* [DATASET]

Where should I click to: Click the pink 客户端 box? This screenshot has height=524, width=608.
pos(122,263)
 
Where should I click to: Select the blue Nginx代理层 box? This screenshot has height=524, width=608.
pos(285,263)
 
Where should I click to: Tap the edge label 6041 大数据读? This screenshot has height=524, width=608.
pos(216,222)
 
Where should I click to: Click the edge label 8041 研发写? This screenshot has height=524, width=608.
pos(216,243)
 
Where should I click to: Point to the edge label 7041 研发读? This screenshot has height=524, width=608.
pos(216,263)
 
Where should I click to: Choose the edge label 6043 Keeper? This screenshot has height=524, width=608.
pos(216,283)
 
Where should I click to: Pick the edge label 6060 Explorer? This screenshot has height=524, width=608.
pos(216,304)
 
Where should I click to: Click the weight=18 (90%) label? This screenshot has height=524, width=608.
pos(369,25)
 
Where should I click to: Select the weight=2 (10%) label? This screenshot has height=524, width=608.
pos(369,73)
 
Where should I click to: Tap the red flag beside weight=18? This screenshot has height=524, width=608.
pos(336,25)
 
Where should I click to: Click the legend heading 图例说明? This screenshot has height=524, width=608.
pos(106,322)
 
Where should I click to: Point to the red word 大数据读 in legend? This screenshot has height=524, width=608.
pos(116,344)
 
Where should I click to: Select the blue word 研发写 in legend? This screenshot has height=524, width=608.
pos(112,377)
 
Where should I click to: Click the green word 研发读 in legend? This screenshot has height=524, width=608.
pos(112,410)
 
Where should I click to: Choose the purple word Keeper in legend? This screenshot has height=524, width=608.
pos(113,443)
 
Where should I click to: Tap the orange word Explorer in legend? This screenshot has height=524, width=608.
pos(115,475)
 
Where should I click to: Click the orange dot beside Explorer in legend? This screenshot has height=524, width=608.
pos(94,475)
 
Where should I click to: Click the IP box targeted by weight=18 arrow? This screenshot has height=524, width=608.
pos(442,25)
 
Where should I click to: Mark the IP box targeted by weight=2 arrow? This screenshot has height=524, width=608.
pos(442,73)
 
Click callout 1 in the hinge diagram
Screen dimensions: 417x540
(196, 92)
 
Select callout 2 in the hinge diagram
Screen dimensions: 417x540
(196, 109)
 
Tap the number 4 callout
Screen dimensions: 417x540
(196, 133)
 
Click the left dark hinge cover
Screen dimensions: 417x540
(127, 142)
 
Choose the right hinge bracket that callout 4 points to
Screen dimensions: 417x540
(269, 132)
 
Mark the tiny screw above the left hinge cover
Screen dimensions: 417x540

* [EXERCISE OBJECTIVE] Could you swap every "legend" in the listing above for "key" and give the whole listing back with nothing else changed?

* [THE RESPONSE]
Where should I click to: Click the pink 客户端 box? This screenshot has height=524, width=608.
pos(122,263)
 
Where should I click to: Select the blue Nginx代理层 box? This screenshot has height=524, width=608.
pos(285,263)
 
Where should I click to: Tap the edge label 6041 大数据读? This screenshot has height=524, width=608.
pos(216,222)
 
Where should I click to: Click the edge label 8041 研发写? This screenshot has height=524, width=608.
pos(216,243)
 
Where should I click to: Point to the edge label 7041 研发读? This screenshot has height=524, width=608.
pos(216,263)
 
Where should I click to: Choose the edge label 6043 Keeper? This screenshot has height=524, width=608.
pos(216,283)
 
Where should I click to: Pick the edge label 6060 Explorer? This screenshot has height=524, width=608.
pos(216,304)
 
Where should I click to: Click the weight=18 (90%) label? This screenshot has height=524, width=608.
pos(369,25)
 
Where should I click to: Select the weight=2 (10%) label? This screenshot has height=524, width=608.
pos(369,73)
 
Where should I click to: Tap the red flag beside weight=18? This screenshot has height=524, width=608.
pos(336,25)
 
Where should I click to: Click the key heading 图例说明? This screenshot has height=524, width=608.
pos(106,322)
 
Where should I click to: Point to the red word 大数据读 in key? This screenshot has height=524, width=608.
pos(116,344)
 
Where should I click to: Select the blue word 研发写 in key? This screenshot has height=524, width=608.
pos(112,377)
 
Where should I click to: Click the green word 研发读 in key? This screenshot has height=524, width=608.
pos(112,410)
 
Where should I click to: Choose the purple word Keeper in key? This screenshot has height=524, width=608.
pos(113,443)
 
Where should I click to: Tap the orange word Explorer in key? This screenshot has height=524, width=608.
pos(115,475)
 
Where should I click to: Click the orange dot beside Explorer in key? This screenshot has height=524, width=608.
pos(94,475)
 
Where should I click to: Click the IP box targeted by weight=18 arrow? This screenshot has height=524, width=608.
pos(442,25)
 
Where should I click to: Mark the IP box targeted by weight=2 arrow? This screenshot has height=524, width=608.
pos(442,73)
 
Click callout 1 in the hinge diagram
Screen dimensions: 417x540
(196, 92)
 
Select callout 2 in the hinge diagram
Screen dimensions: 417x540
(196, 109)
 
Tap the number 4 callout
Screen dimensions: 417x540
(196, 133)
 
Click the left dark hinge cover
Screen dimensions: 417x540
(127, 142)
 
Choose the right hinge bracket that callout 4 points to
Screen dimensions: 417x540
(269, 132)
 
Mark the tiny screw above the left hinge cover
Screen dimensions: 417x540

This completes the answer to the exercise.